Fris je nautische kennis op!

Margreet Cromjongh heeft haar eigen vaarschool waar nautische cursussen worden gegeven.

Ze ontwikkeld cursusmateriaal zelf, schrijft artikelen voor watersportbladen en adviseer derden.

Margreet stelt 8 weken een Vaarbewijsvraag. Weet jij het antwoord?

Vraag 1:

Hier is de eerste vraag. Hieronder geef ik het antwoord en uitleg. Succes!

De situatie:

Het is open water.

Motorschip Jan, zeilschip Els en roeiboot J&J komen elkaar tegen.

Alle schepen zijn kleiner dan 20 meter.

Er dreigt gevaar voor aanvaring.

Vraag 1a:

Wie mag eerst?

Wie mag daarna?

Wie mag als laatst?

Vraag 1b:

Maakt het qua voorrang uit als het motorschip 6 meter, de roeiboot 3 meter en het zeilschip 18 meter lang is?

Het goede antwoord is:

1. Zeilschip Els

2. Roeiboot J&J (spierkracht voortbewogen schip)

3. Motorboot Jan

Alle schepen zijn kleiner dan 20 meter. Het maakt niet uit of het schip 3 meter of 19,95 meter is.

Mocht je het willen nakijken: artikel 6.04 BPR.

Ezelsbruggetje ZSM (zeil/spier/motor) is een hele goede.

Aanvulling/reactie:

Goed zeemanschap gaat natuurlijk voor. Je maakt snel vrienden als de ander de ruimte geeft.

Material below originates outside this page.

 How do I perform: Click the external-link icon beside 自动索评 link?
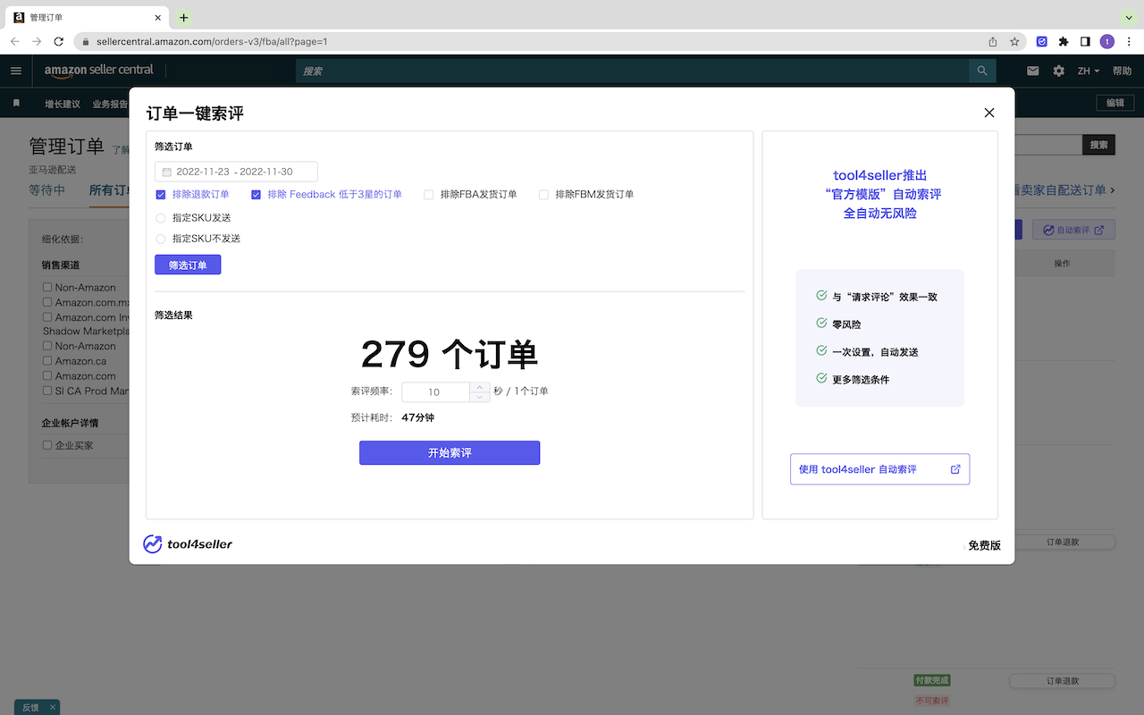point(955,468)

Er zijn een aantal schepen die kleiner zijn dan 20 meter en onder de categorie grote schepen horen (voorrang). Dat is o.a. een passagiersschip die kleiner is dan 20 meter. In dat geval voert het schip een gele ruit en krijgt voorrang van alle kleine schepen.

Tot volgende week!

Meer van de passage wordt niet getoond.